Work item: Output the lines of the records below exactly, beginning at their first line and ending at the line with "[button] (416, 162)"; include no pictures.

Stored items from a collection
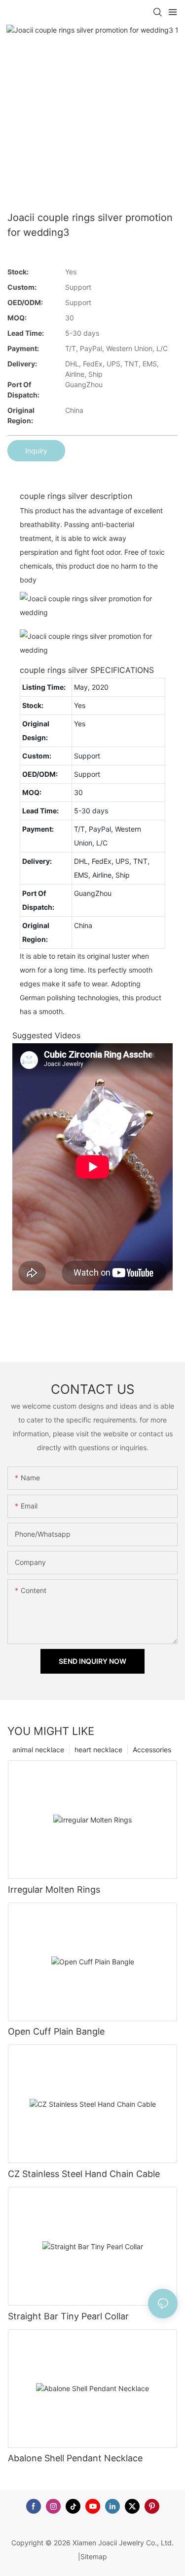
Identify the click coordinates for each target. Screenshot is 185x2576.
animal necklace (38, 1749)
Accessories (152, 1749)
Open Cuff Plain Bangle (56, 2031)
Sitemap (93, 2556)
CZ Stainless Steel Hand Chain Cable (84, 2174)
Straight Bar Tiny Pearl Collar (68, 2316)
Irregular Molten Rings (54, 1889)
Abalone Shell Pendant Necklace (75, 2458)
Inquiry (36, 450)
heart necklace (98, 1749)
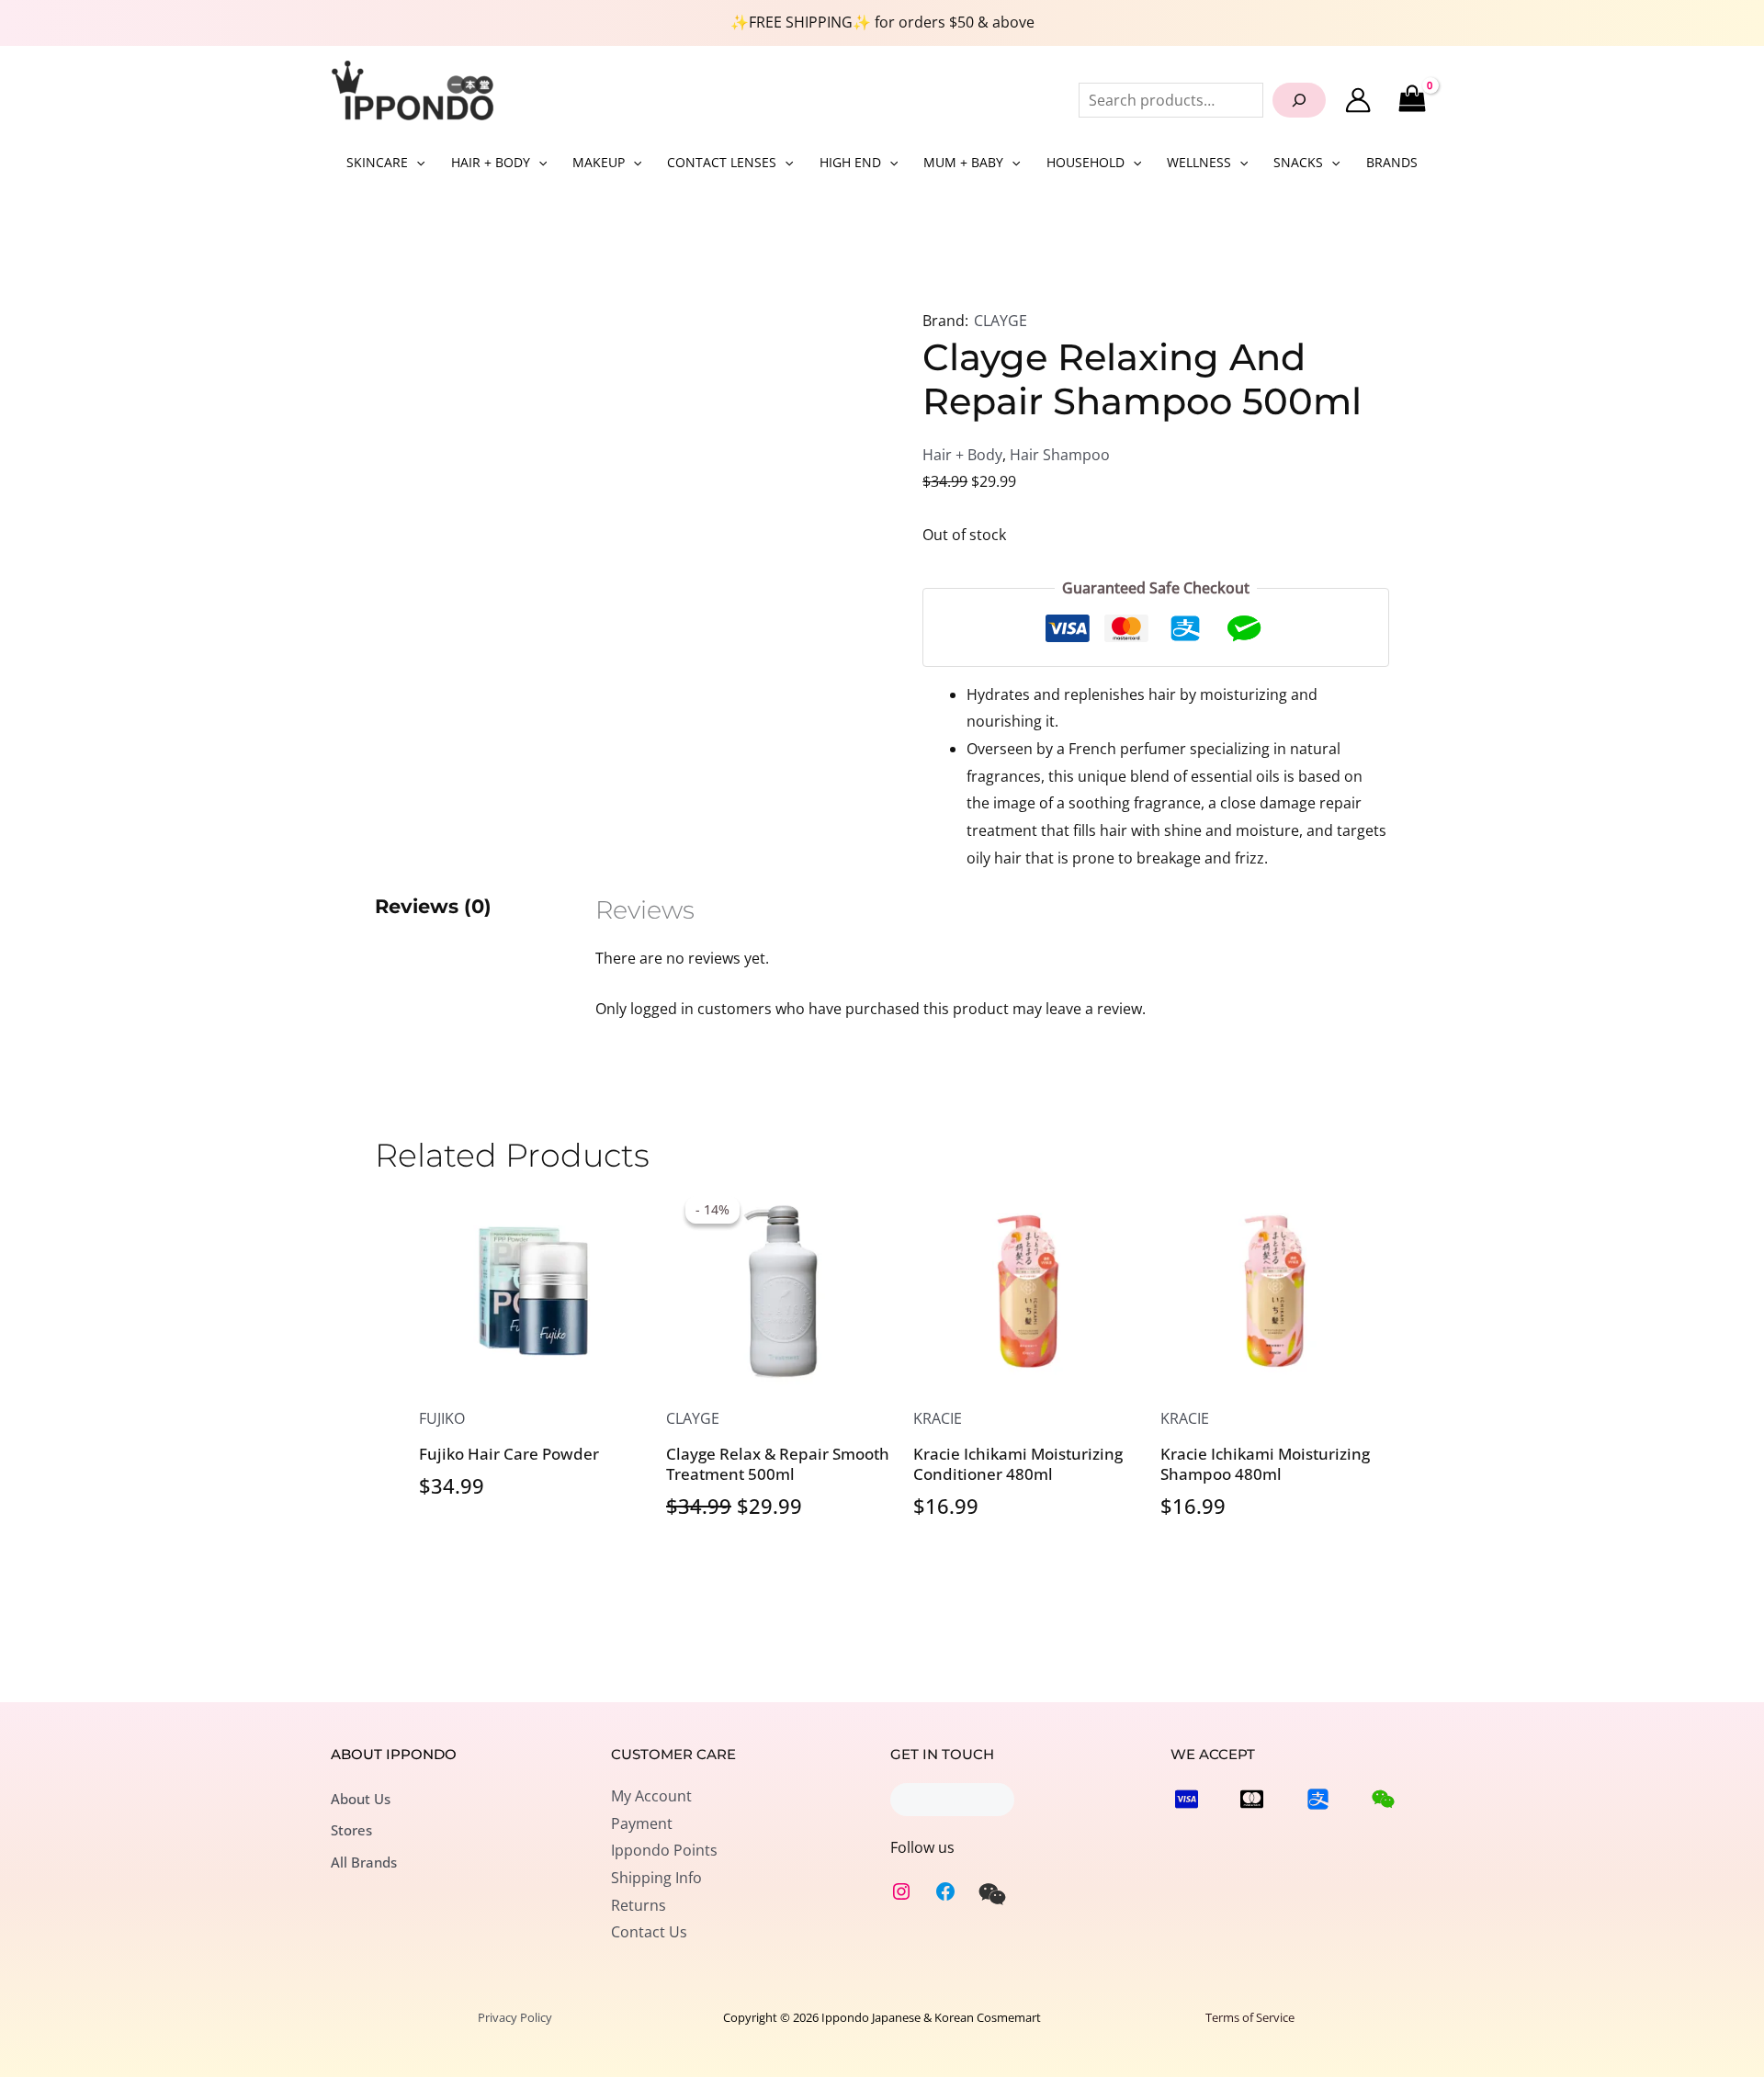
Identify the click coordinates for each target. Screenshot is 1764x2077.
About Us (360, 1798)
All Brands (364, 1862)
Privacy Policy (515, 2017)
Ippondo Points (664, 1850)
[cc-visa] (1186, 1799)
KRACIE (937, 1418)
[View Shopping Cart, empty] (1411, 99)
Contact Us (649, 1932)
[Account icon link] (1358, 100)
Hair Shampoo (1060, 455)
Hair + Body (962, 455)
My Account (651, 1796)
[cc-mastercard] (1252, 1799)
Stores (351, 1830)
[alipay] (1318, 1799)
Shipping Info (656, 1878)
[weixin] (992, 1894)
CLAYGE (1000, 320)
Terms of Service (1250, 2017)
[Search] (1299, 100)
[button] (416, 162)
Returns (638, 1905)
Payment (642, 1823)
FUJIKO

Completed exercise:
Identify the click coordinates for each target. Screenshot is 185x2576.
animal necklace (38, 1749)
Accessories (152, 1749)
Open Cuff Plain Bangle (56, 2031)
Sitemap (93, 2556)
CZ Stainless Steel Hand Chain Cable (84, 2174)
Straight Bar Tiny Pearl Collar (68, 2316)
Irregular Molten Rings (54, 1889)
Abalone Shell Pendant Necklace (75, 2458)
Inquiry (36, 450)
heart necklace (98, 1749)
Identify the click coordinates for each target. Screenshot is 1764x2077.
About Us (360, 1798)
All Brands (364, 1862)
Privacy Policy (515, 2017)
Ippondo Points (664, 1850)
[cc-visa] (1186, 1799)
KRACIE (937, 1418)
[View Shopping Cart, empty] (1411, 99)
Contact Us (649, 1932)
[Account icon link] (1358, 100)
Hair Shampoo (1060, 455)
Hair + Body (962, 455)
My Account (651, 1796)
[cc-mastercard] (1252, 1799)
Stores (351, 1830)
[alipay] (1318, 1799)
Shipping Info (656, 1878)
[weixin] (992, 1894)
CLAYGE (1000, 320)
Terms of Service (1250, 2017)
[Search] (1299, 100)
[button] (416, 162)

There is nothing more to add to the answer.